I have! You’ve seen me! Every time I came out of my nightmare! Rachel wanted to scream the truth at him—at all of them—but couldn’t. She’d been terrified before, but this time she had no control over her body. That was a first.
Childers reached up and captured her wrists. “Take it easy. Relax. Nobody’s going to hurt you. You’re going to hurt yourself.”
Being restrained only made the panic clamoring inside Rachel worse. She threw her head at Childers, attempting to bite, and kicked at him, but only injured herself.
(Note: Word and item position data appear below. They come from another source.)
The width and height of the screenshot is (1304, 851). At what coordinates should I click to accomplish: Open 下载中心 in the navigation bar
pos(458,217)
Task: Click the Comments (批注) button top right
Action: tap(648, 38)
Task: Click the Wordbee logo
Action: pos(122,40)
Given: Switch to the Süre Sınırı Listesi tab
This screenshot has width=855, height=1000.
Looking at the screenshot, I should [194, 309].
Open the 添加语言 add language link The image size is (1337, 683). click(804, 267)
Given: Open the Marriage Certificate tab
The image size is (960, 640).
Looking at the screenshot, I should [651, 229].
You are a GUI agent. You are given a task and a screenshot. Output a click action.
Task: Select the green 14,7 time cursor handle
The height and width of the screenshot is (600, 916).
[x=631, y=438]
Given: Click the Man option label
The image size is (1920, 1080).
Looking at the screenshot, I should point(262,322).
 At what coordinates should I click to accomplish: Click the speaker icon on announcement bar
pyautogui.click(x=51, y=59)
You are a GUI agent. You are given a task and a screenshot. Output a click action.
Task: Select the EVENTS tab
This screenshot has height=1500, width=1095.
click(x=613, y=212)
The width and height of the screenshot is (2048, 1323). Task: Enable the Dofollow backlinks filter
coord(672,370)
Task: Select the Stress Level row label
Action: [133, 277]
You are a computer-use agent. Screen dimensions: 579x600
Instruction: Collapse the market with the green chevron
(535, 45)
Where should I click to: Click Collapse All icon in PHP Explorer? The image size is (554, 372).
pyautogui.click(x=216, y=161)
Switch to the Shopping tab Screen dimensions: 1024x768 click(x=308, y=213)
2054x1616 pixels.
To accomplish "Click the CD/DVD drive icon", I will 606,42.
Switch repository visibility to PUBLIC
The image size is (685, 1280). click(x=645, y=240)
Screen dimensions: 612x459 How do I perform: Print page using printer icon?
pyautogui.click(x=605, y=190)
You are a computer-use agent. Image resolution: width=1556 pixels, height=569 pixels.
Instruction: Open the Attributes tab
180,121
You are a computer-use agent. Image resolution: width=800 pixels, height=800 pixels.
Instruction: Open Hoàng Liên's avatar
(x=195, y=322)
Her lip split and she tasted blood, while her foot now throbbed inside its hiking boot.
Childers gripped her tighter. “I think we’re going to have to slap-patch her. Get her to calm down. She’s going to get hurt.”
Rachel heaved and struggled against the rigger’s implacable hold, but couldn’t break free. Doyle reached into a chest pouch and took out a slap-patch. She couldn’t let him put it on her.
If he did, she’d be trapped in her nightmare . . . and dead soon after.
CHAPTER TWELVE
“This is who we came for?” Flicker didn’t sound amused. “A beetle-head?”
Crouching in the jungle a short distance from the dig site, Hawke grimaced at the relayed image playing on his comm-link. Flicker had tied in video from a miniature drone she’d piloted into the cavern and passageway. The drone now clung to the wall near a spider’s web, and had a clear view of events unfolding in the second cave. The web’s strands, arrayed in front of the camera lens, looked wispy and huge.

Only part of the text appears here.